(Stored items)

^^^^^^^^^^^^^^^^

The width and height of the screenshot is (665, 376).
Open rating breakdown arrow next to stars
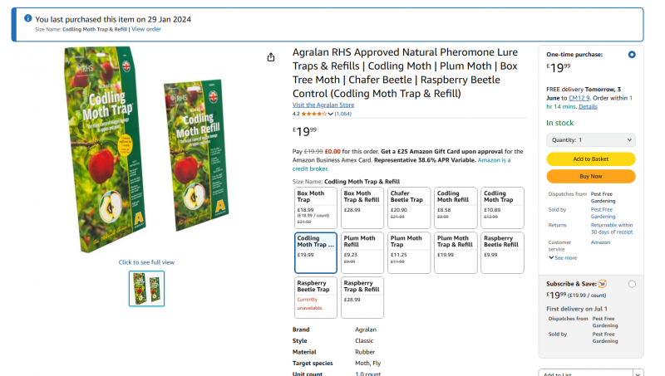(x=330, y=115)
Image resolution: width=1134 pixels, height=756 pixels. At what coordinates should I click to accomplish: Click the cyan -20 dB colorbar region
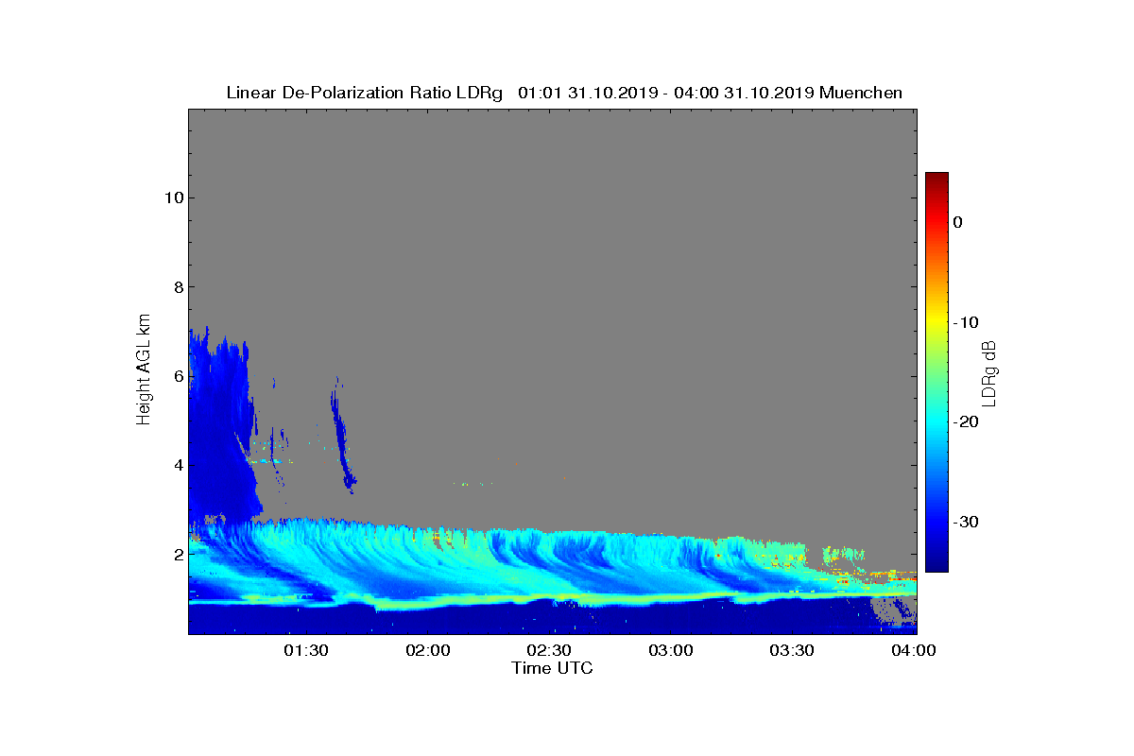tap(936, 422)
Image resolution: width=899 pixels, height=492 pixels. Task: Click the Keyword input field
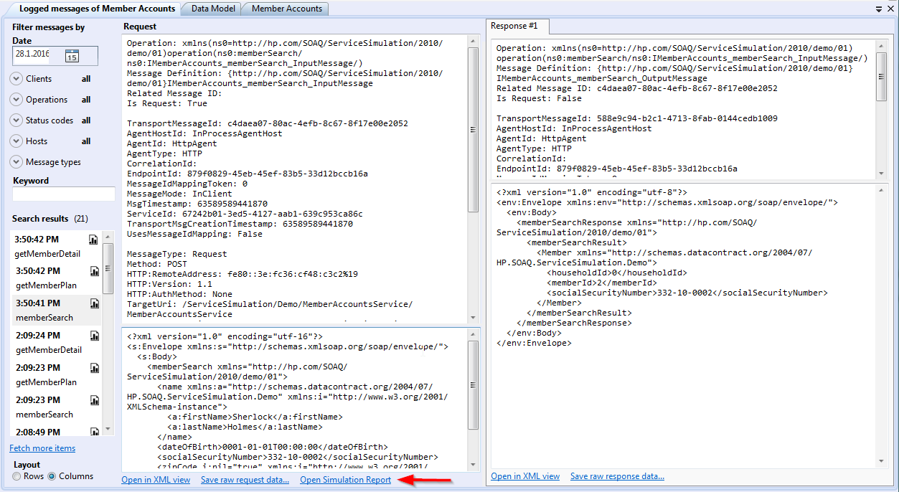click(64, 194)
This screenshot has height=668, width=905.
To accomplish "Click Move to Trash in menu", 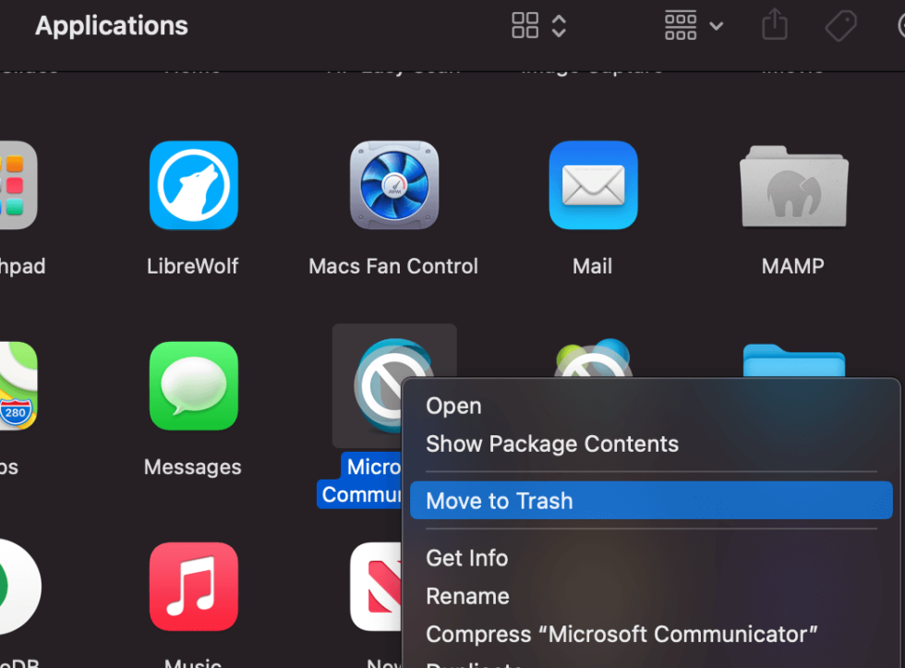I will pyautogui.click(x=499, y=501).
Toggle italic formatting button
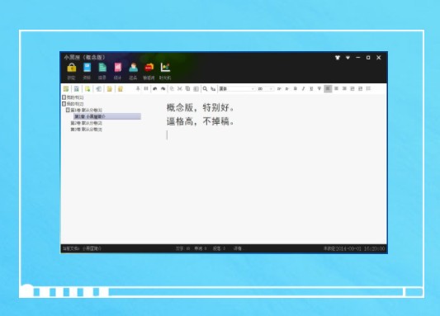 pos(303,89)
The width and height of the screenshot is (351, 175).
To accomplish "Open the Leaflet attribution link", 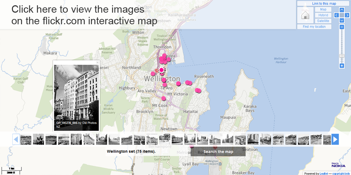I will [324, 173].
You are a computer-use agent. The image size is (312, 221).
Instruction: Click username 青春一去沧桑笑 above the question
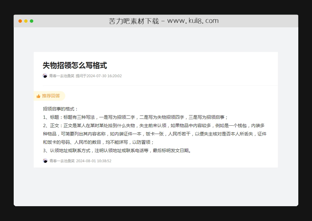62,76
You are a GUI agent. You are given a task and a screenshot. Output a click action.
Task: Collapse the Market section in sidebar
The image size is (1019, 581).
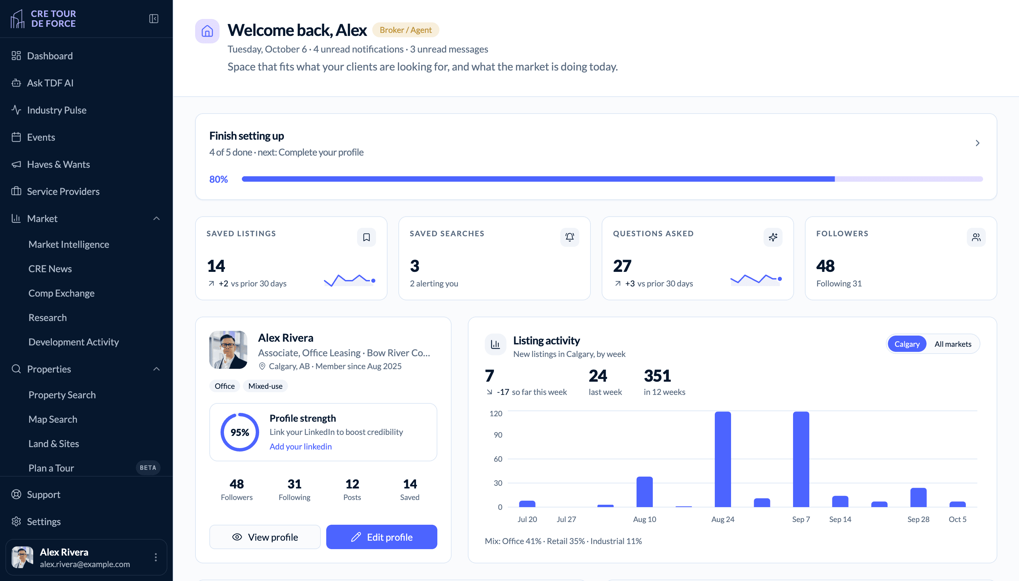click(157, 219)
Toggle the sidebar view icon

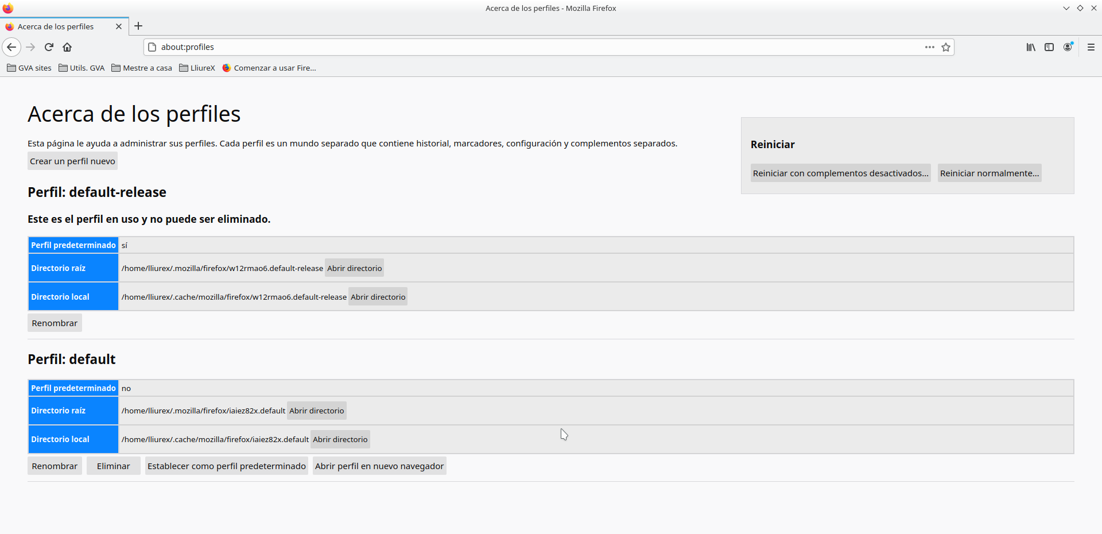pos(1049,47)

^^^^^^^^^^^^^^^^

Brief:
Return only the line with "The image size is (1019, 581)." and the lines after it up to the end of the records, exact and free of pictures.

Worked solution:
The image size is (1019, 581).
click(157, 219)
Toggle the sidebar view icon

pos(1049,47)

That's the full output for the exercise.